Leadership is not an aptitude we are born with, but a skill cultivated over a lifetime of trial and error when leading people and organizations. Although we may wish for an uninterrupted meteoric rise in the ability to produce successful outcomes, most of us who have spent any time in leadership roles intellectually understand this is an unfair expectation of ourselves.
We have all experienced disappointments, setbacks, failures and unintended outcomes, yet it is our reaction to these experiences that separates inspired leadership from those with something to prove.
In her book Mindset: The New Psychology of Success, Dr. Carol Dweck separates most leaders into two categories: fixed mindset leaders and growth mindset leaders.

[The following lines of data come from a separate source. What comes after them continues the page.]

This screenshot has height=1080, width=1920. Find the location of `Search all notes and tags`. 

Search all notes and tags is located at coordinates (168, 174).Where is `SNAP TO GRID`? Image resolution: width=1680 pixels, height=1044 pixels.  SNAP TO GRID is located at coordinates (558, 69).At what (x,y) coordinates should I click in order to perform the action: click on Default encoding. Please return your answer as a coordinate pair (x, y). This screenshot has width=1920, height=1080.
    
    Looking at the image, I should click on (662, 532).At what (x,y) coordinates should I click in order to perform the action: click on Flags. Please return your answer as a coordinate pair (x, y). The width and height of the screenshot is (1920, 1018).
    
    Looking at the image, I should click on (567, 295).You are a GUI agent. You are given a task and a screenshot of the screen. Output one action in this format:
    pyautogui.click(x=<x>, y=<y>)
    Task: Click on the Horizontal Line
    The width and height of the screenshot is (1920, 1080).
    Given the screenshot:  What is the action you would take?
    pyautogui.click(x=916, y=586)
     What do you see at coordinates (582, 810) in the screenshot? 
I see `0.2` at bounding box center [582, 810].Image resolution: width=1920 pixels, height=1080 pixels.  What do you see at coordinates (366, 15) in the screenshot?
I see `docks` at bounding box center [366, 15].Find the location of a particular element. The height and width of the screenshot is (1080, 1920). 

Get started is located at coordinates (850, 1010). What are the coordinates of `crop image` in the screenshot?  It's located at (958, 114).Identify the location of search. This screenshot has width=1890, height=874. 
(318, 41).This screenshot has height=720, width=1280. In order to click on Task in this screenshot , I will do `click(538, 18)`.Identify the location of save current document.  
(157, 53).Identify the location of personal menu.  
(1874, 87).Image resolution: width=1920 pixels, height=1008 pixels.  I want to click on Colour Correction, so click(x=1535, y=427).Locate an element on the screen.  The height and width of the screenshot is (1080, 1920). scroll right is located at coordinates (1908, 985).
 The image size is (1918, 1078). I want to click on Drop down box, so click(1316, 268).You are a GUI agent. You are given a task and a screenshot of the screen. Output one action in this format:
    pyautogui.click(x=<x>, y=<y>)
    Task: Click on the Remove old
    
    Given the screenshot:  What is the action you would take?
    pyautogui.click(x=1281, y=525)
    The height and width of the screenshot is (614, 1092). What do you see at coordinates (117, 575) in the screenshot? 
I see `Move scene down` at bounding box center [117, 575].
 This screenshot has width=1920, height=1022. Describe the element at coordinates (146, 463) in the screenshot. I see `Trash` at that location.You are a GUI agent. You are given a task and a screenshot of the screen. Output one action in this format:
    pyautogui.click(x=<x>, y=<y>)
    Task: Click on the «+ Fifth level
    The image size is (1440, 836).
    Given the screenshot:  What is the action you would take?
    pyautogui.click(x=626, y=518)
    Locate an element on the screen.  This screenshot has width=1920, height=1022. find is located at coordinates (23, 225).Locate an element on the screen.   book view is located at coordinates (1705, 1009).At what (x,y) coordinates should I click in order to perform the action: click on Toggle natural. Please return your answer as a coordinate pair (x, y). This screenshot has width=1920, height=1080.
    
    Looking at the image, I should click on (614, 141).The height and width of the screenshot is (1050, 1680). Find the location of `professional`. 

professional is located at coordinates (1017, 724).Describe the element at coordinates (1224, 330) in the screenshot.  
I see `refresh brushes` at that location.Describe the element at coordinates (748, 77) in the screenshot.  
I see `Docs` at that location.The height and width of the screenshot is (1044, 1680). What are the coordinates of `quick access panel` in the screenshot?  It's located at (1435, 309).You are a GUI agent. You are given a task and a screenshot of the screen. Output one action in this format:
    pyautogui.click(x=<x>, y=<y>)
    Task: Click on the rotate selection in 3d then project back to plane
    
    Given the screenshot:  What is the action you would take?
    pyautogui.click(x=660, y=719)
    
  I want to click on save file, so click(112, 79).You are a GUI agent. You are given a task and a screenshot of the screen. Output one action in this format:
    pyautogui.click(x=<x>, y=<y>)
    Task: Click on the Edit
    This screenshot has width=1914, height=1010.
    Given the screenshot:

Fixed mindset leaders believe their talents are static and they are inherently good or bad at a specific skill. Negative information or feedback challenges their belief in their intrinsic qualities; therefore they tend to avoid challenges, give up easily and dismiss constructive criticisms from others.
Conversely, growth mindset leaders believe talents, skills and aptitudes can be cultivated through effort and learning. They embrace curiosity, opportunities to learn from mistakes, encourage feedback from others and use unfavorable conditions as powerful motivators for growth.
When leaders are asked to self-evaluate, they will often place themselves into the growth mindset category; however their behavior often reveals the true assumptions about the source of their leadership accomplishments. Many engage in fixed mindset reactions to disappointing conditions, even if that dialog is largely internal. A coach is a valuable partner to leaders navigating setbacks because they can identify the traces of fixed mindset thinking and develop a path of discovery toward a stronger growth mindset.
As a result of a quality coaching partnership, leaders begin to embrace negative experiences for the opportunity they provide to learn, develop skills and improve leadership efficacy. Leaders will be challenged to evaluate the assumptions they make about their positions of influence, identify counterproductive responses to unfavorable feedback and embrace the mindsets that facilitate positive outcomes.